Iuliana Nagy (Cindrea) holds an MA from The Department of History, Patrimony and Protestant Theology within “Lucian Blaga” University, Sibiu, Romania, and has a PhD entitled Hidden Galleries, Silenced Communities: Religious Communities and the Secret Police in 20th Century Romania from University College Cork, Ireland. Her main research interests include the history of religious minorities in Romania, such as Old Calendarist, Tudorist, and Evangelical communities, how they were perceived by the totalitarian regimes and their secret police in twentieth-century Romania, as well as the repressive mechanisms used towards these communities.

She was a member of the ERC Project Creative Agency and Religious Minorities: Hidden Galleries in the Secret Police Archives in Central and Eastern Europe (Hidden Galleries) (2016-2020) and the project „An Etnography of the “dual state”: the state of siege and the ascent of authoritarianism in Romania (1933-1944)” (2022-2024). She is currently a fellow at NEC (New Europe College), within the Ștefan Odobleja program.

Dr. Florin George Călian is an associate lecturer at the “Ioan Petru Culianu” Institute for Religious Studies within the “George Emil Palade” University of Târgu Mureș. A researcher in the fields of the history of philosophy and religious studies, he holds a PhD in Philosophy from the Central European University (CEU) in Budapest. He completed an MA in Greco-Roman history and Archaeology at the University of Bucharest, as well as an MA in Medieval Studies, with a specialization in religious studies, at Central European University. He has undertaken research fellowships at Trinity College Dublin, New Europe College (Bucharest), Trinity College Oxford, and the Department of Philosophy in Freiburg, among others. His research interests focus on the history of philosophy, particularly its relationship with the history of religions.

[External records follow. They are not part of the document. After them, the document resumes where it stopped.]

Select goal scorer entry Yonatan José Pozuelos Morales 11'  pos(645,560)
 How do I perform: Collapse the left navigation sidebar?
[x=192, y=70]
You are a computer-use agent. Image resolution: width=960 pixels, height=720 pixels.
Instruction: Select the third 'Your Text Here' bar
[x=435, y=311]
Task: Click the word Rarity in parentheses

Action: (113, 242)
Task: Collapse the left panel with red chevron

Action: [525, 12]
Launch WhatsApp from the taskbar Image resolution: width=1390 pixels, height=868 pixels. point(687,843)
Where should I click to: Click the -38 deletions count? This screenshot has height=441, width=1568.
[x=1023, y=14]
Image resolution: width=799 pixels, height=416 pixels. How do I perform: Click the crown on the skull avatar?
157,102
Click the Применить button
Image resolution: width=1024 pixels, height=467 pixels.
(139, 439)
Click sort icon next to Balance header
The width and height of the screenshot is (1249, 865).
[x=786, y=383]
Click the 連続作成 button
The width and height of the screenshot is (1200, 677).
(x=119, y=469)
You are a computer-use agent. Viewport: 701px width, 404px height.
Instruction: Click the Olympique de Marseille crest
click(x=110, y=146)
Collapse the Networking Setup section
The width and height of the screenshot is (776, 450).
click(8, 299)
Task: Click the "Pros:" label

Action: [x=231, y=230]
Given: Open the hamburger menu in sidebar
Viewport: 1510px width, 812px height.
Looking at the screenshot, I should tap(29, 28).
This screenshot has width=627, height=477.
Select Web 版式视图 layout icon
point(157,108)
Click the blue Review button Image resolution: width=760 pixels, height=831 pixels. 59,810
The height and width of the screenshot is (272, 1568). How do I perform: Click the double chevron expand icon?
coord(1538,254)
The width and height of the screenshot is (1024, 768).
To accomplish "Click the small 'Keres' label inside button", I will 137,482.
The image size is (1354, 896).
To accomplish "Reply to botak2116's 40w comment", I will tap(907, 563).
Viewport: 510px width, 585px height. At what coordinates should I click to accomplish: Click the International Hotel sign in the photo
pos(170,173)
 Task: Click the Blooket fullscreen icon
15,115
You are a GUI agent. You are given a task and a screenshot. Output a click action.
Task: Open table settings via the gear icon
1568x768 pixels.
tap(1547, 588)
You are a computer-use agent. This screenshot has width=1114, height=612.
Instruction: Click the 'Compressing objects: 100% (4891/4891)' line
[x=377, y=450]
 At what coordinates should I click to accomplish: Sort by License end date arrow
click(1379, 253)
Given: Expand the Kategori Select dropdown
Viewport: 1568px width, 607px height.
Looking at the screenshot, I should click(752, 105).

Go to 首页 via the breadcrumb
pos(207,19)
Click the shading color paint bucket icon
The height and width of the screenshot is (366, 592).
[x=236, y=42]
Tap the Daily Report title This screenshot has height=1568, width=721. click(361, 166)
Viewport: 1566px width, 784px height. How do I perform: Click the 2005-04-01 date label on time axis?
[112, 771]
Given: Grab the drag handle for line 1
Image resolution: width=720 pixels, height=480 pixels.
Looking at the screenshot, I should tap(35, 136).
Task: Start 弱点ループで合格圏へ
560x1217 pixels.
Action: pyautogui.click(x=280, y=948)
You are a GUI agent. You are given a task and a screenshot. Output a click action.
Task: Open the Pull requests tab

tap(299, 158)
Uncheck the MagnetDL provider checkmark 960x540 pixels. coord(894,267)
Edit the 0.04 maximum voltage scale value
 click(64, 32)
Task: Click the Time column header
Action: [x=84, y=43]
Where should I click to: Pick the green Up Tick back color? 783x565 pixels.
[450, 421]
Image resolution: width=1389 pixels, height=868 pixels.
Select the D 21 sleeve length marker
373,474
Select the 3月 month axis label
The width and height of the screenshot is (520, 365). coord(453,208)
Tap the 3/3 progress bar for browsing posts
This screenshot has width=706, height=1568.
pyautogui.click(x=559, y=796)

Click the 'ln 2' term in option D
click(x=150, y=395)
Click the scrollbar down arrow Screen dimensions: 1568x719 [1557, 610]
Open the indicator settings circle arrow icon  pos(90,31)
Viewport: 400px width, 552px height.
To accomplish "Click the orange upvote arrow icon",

He has delivered conference papers and published scholarly articles and reviews in the fields of Platonic and Neoplatonic philosophy, classical philology, religious studies, the relationship between theology and philosophy, and the problem of evil. He is a consulting editor at Ratio et Revelatio Publishing House and coordinator of its philosophy series. He is also a member of the editorial team of Review of Ecumenical Studies (Sibiu – Joensuu).

Dumitru Lisnic is a Junior Researcher and Assistant Professor at the “Ioan Petru Culianu” Institute for Religious Studies at George E. Palade University in Târgu Mureș. Over the years, he has participated in several research projects, the most important being the ERC project “Creative Agency and Religious Minorities: ‘Hidden Galleries’ in the Secret Police Archives in Central and Eastern Europe” (ERC Starter Grant 677355) at the University College Cork (Ireland), principal investigator: Professor James Alexander Kapaló. He holds a PhD in the Study of Religions from University College Cork, Ireland and another PhD in History from the University of Iași, Romania. His research interests include Soviet history, church–state relations in Eastern Europe, and ethno-religious minorities in Eastern Europe. Representative publications:

Elitele Moldovei Sovietice. Recrutare, Rețele Informale, Identități Sociale și Etnice în Bălți, 1940-41; 1944-50, Editura ARC, Chișinău, 2019, 284 pp.

“Bolshevism on religious ground’: Religious dissenters, state security, and border-making in Romanian Bessarabia, 1918-1928,” Archiva Moldaviae 15, (2025): 119-150.

“Organizing Religious Resistance: Contingent Procedures, Material Religion and early Soviet Repression against Religion, Review of Ecumenical Studies 14, no 2: Special Issue: ‘Between Orthodoxy and Heterodoxy: The Religious Underground in the Twentieth Century East-Central Europe,’ (September 2022): 197-217.

“Shifting images of a harmful sect: Operations against Inochentism in Soviet Ukraine, 1920 23,” in The Secret Police and the Religious Underground in Communist and Post-communist Eastern Europe, James Kapaló and Kinga Povedák, (eds.), Routledge, London, 2021, pp. 39-59.